Na mais longa das noites, tradições resistiam aos tempos modernos e suas imposições. Estrelas de gelo enfeitavam o céu escuro, ferindo olhos contempladores pelo frio da solidão.
Mesmo sabendo que em algum momento o sol retornaria, fogueiras eram acesas no alto do Gigante de pedra adormecido para a eternidade.
O calor no entorno do fogo criava um mundo desconhecido no interior de cada ser, sussurrando e reconhecendo a imensidão dos caminhos e vidas que se cruzam pelo mundo, como as muitas fogueiras ardendo em distantes pontos do planeta.
Certo que era noite de São João e o batismo de fogo reunia pessoas em busca de mais luz... Nesta noite, desde tempos imemoriais, não há fogo e nem batismo sem testemunhas.
Do alto daquela serra observava a festa na terra de São João, a mesma celebração de tantos tempos atrás e em volta do mesmo fogo que arde há séculos.
Ciclos de morte e renascimento sucedem as escrituras de dias e noites, destruição e recriação, fielmente transitando pelas estações. No céu de cada alma e espírito, luzes e sombras se enfrentam, dialogam, amam e desaparecem como se nunca tivessem existido.

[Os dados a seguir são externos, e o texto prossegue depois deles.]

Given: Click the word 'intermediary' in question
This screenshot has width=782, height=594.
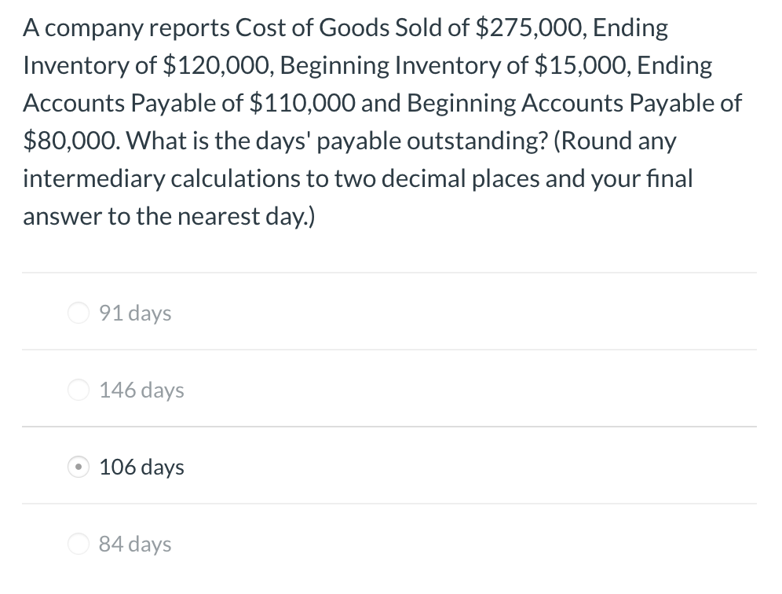Looking at the screenshot, I should [93, 179].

Os últimos pinhões da estação demonstravam com clareza toda mudança e transformação do nosso tempo, sendo que lá embaixo a palavra se cumpria mais um ano. No limiar da madrugada, no centro do velho vilarejo outra fogueira resistia bravamente ao sereno.
Renitentes que a rodeavam contaram dias depois que pegadas atravessaram as brasas, deixando rastros de cinzas e desapareceram na escadaria da Igreja de São João Batista. Ano após ano, ainda um tanto assustados, sempre contam esta história na noite do dia 24, seguido do sinal da cruz.
Reza a história que aqueles sinais reaparecem gravados por um breve momento nas pedras do Largo, todos os anos na noite de São João. Uns dizem que são pés de homens, outros de crianças e mulheres... Eu acredito que são de anjos!
_______
Susumu Yamaguchi. “De água e fogo”. Revista Eletrônica Bragantina On Line, jun/2012, nº 8.